Michael Dawes has not spoken to his father and stepmother since a falling out at her birthday party when he demanded £5m more and verbally abused Angie Dawes. He has also accused them of being arrogant and ungenerous of spirit.

Leaving aside the rights and wrongs of playing the Euromillions lottery (not a discussion I want to get into here), this story provides us with yet another cautionary tale about the love of money and the road to contentment.

I have never so much as seen £1.6m in one go. I think my attempts at saving have, at their peak, reached the heady heights of around £4k and were duly wiped out by the need to replace our car some years ago. Alas, we have since had to replace that car and didn’t have the money to even buy an old banger outright. Such has never really concerned me. Likewise, The “dream” of home ownership is a chimera for most of my generation and, to be frank, this has never really bothered me either. In fact, until Reaganomics and Thatcherism took hold, the idea that owning your home was a British dream was not as self-evident as we are commonly led to believe (see herehere and here).

I do not say these things wistfully, it truly doesn’t bother me at all. I have spent my life shifting from one rental property to another, both throughout my childhood and now as an adult with a family of my own. I have never known the supposed security of vast savings in the bank nor a home that I (or my parents) own. In fact, the example set to me by my family was largely one that suggested money in the bank means you have more than you need and thus better think about giving some of it away. I am sure I’m not as generous-hearted as many members of my family but it has helped me inasmuch as I am rarely anxious and troubled when I have no savings (which is most of the time).

The reason I share this is because I’m not convinced my set up – even if contentment levels about it may vary – is all that unusual for my generation. Millennials have a tendency to spent their money on holidays and travel, buying ‘experiences’ rather than homes and savings. The reason for this isn’t too hard to grasp. With most priced out of the housing market and rental payments so high that savings are not readily set aside on top, only those with wealthy parents have much hope of getting a foot on the property ladder. Given that for many such things are too far out of reach, they choose to rack up experiences instead. This is compounded when we consider that Millennials value authenticity and stories, which are more likely to be gained from travelling and are eminently cheaper to obtain than homes and savings.

It is this that puts into context the arguments of Michael Dawes against his millionaire parents. They shared £1.6m of their fortune with him and yet this was deemed ‘not enough’. Dawes jr demanded a further £5m from his parents. When they determined that this would not be forthcoming, arguments ensued, family ties were cut and now a rift exists in the Dawes family. Michael Dawes claims his parents were not generous of spirit; his parents claim they have shared their wealth among the family and even set up a charity. They were generous enough to give their son £1.6m – an eye watering sum the likes of which most people will never see in one go – and yet, it seems, it simply was not enough.
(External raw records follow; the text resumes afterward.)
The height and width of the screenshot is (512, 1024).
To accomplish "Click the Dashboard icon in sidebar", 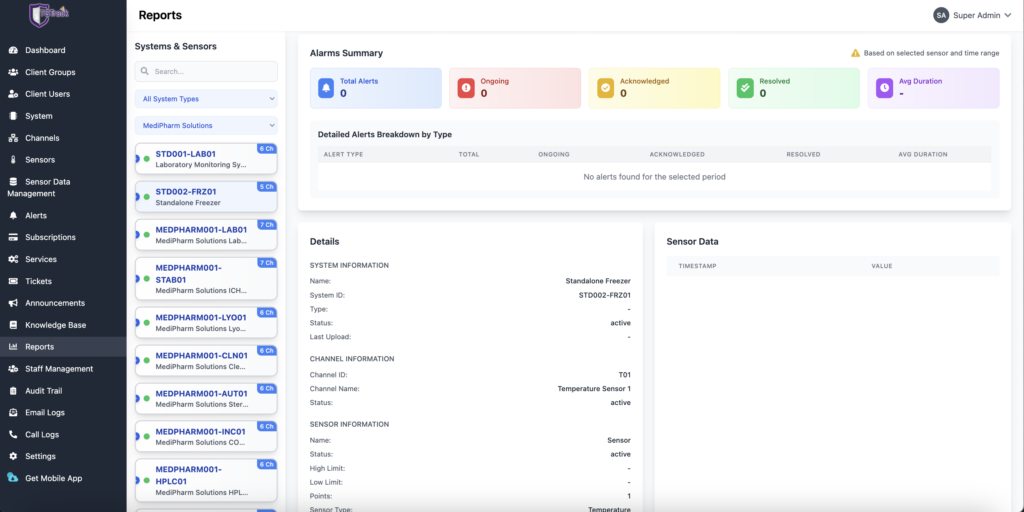I will 13,50.
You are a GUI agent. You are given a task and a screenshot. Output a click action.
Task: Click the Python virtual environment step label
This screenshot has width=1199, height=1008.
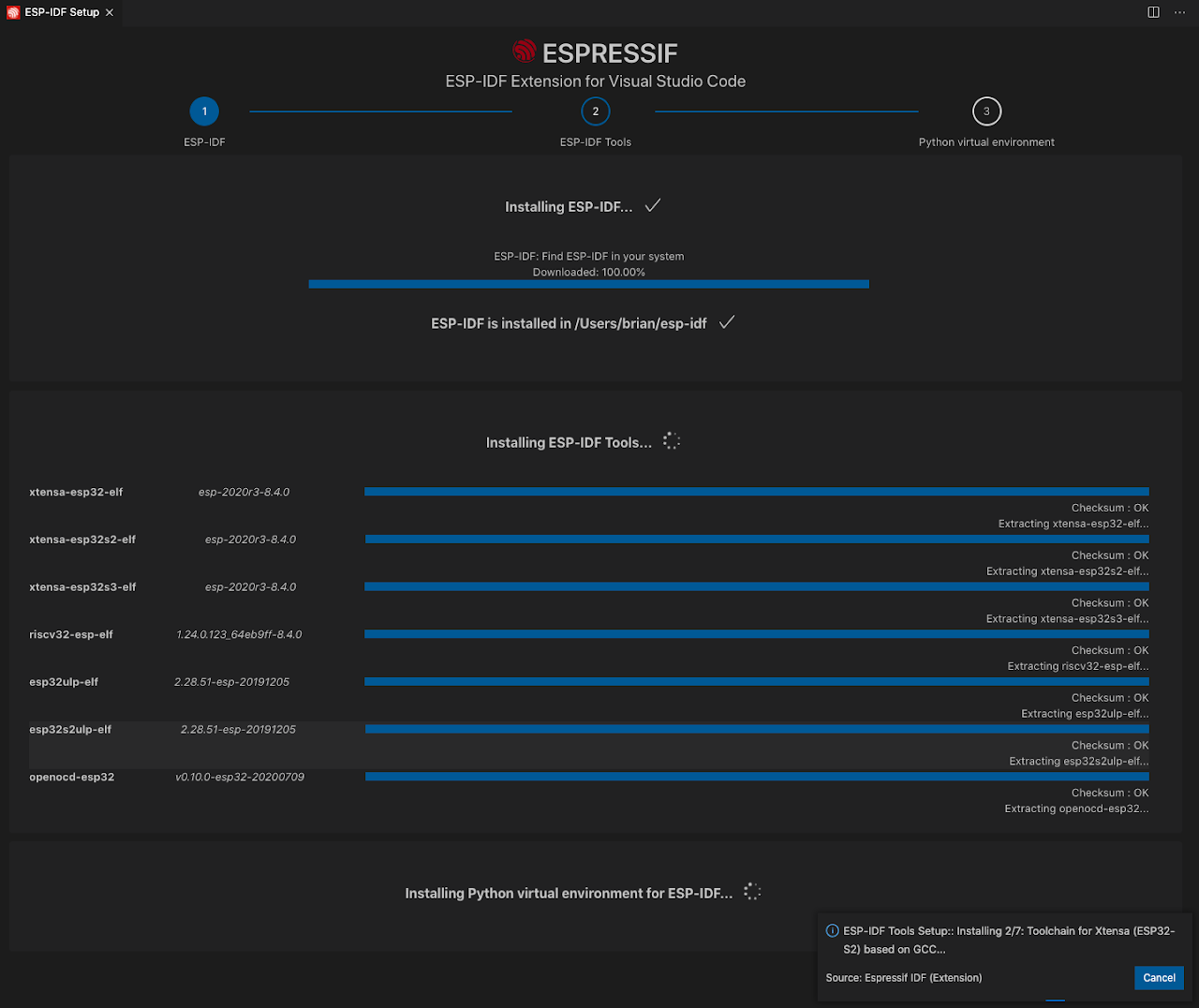(x=986, y=141)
Jim Carrey put it well when he said:

I think everybody should get rich and famous and do everything they ever dreamed of so they can see that it’s not the answer.

Contentment will never be found in the size of our income and no matter the value of your savings, things will never quite feel secure enough. As many investors will tell you, we’re only one Northern Rock away from losing it all. We may feel it’s safer than putting it on a horse, but how quickly we think too highly of our own insights and intellect, deceiving ourselves into thinking we understand markets and stocks. Many a pension – one time safety net for old age – are now worth less than the money put in. Homes have become the investment du jour but, as with anything, the bubble will eventually burst. Nothing can continue to rise in perpetuity. No investment is ultimately safe – even simply collecting on the interest from the bank carries some risk. And all of that is before we begin to think of the unforeseen costs and disasters that frequently befall us.

Note the words of Paul:

Now there is great gain in godliness with contentment, for we brought nothing into the world, and we cannot take anything out of the world. But if we have food and clothing, with these we will be content. But those who desire to be rich fall into temptation, into a snare, into many senseless and harmful desires that plunge people into ruin and destruction. 10 For the love of money is a root of all kinds of evils. It is through this craving that some have wandered away from the faith and pierced themselves with many pangs. (1 Tim 6:6-10)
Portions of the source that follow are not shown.